* **Zitierte Passage**
=======
Nienke Latten und Moritz Mausser

Backstage bei Maria Theresia: So cool sind die Stars vorm Auftritt

Die "freizeit" durfte im Ronacher hinter den Kulissen Zaungast spielen, als die letzten Vorbereitungen für einen großen Theaterabend liefen.

Die steil aufragenden roten Sitzreihen unter dem prachtvollen Luster sind noch leer, die Türen für die Fans verschlossen, kein Stimmengewirr  hallt von den goldverzierten Wänden wider – und doch vibriert es Backstage im Ronacher schon spürbar. 

Ronacher,  Zuschauersaal

Beeindruckend: Der prachtvolle Zuschauersaal des Ronacher

©kurier/Martina Berger

In zwei Stunden wird sich der Vorhang heben, und viele der rund 120 Menschen, die hier für einen unvergesslichen Abend sorgen wollen, sind längst bei der Arbeit. In den verwinkelten Gängen, verwirrenden Halbstiegen und kleinen Zimmern, in denen normalerweise unsichtbar dafür gesorgt wird, dass auf der Bühne alles glänzt und strahlt, werden Perücken auffrisiert und Kostüme gebürstet, Scheinwerfer hochgezogen und jedes noch so kleine Requisit an den dafür vorgesehenen Platz gebracht. 

Wenn zu Showbeginn der Vorhang hochgeht, muss alles blind von alleine funktionieren. 

Ronacher

Manuela Widhalm, Leiterin der Ankleider

©kurier/Martina Berger

Oder es muss zumindest für die Zuschauer im Saal so wirken. Denn von alleine passiert auch im Theater gar nichts.

„Wir haben bei ,Maria Theresia’ zirka 380 Umkleidungen. Dafür haben wir oft nur 40 Sekunden für einen Umzug. Da muss jeder Handgriff sitzen“, erklärt Manuela Widhalm, die seit 30 Jahren als sogenannte Dresserin im Ronacher arbeitet und mittlerweile die Abteilung Ankleidung leitet. 

Falls jemand zu lange braucht und deshalb zu spät auf die Bühne kommt, ist der Dresser oder die Dresserin schuld. Das ist den Damen und Herren der Abteilung bewusst. Trotzdem mögen die meisten  spektakulären Stücke mit großen Kostümen und vielen Umkleidungen.
=======
* **Datenauszug**
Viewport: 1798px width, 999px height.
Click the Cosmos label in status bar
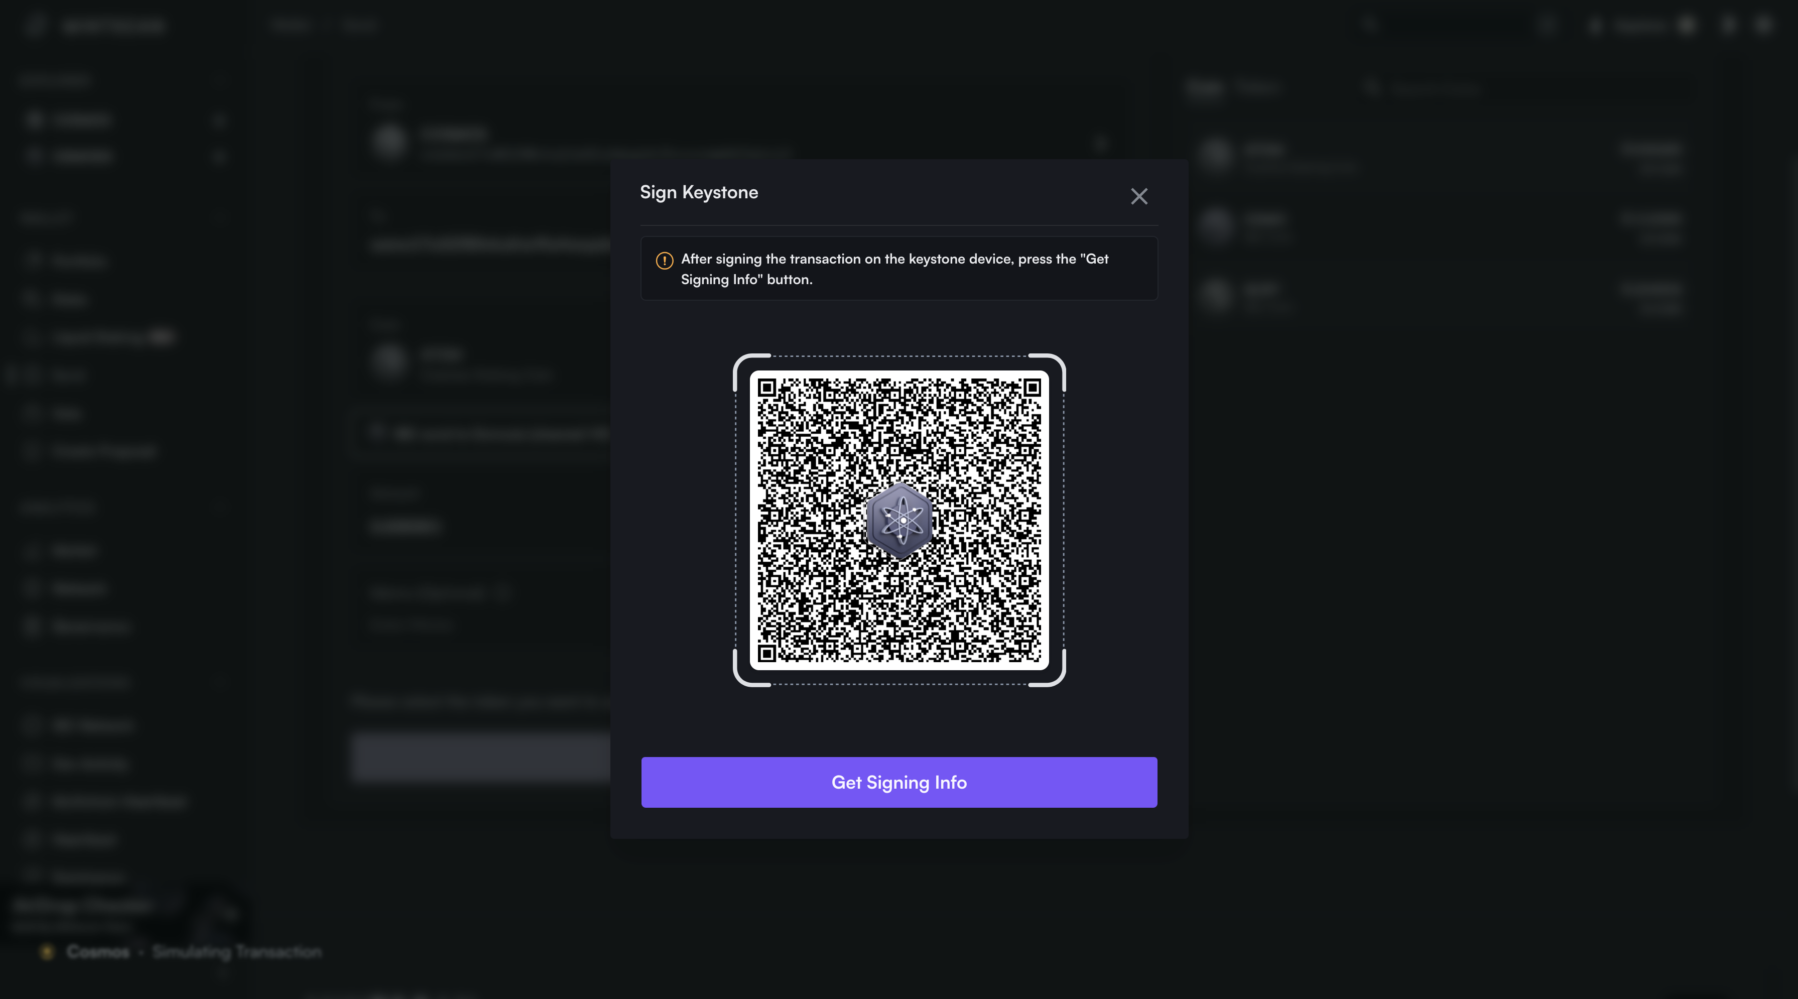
=======
Fasse den Bericht über die Vorbereitungen hinter den Kulissen des Ronacher in zwei Sätzen zusammen.

* **Schriftliche Lösung**
Zwei Stunden vor Beginn eines Theaterabends im Ronacher sind viele der rund 120 Beteiligten hinter den Kulissen bereits bei der Arbeit: Sie frisieren Perücken auf, bürsten Kostüme, ziehen Scheinwerfer hoch und bringen Requisiten an ihren Platz. Laut Manuela Widhalm, die die Abteilung Ankleidung leitet, gibt es bei „Maria Theresia“ zirka 380 Umkleidungen, für die oft nur 40 Sekunden bleiben, sodass jeder Handgriff sitzen muss.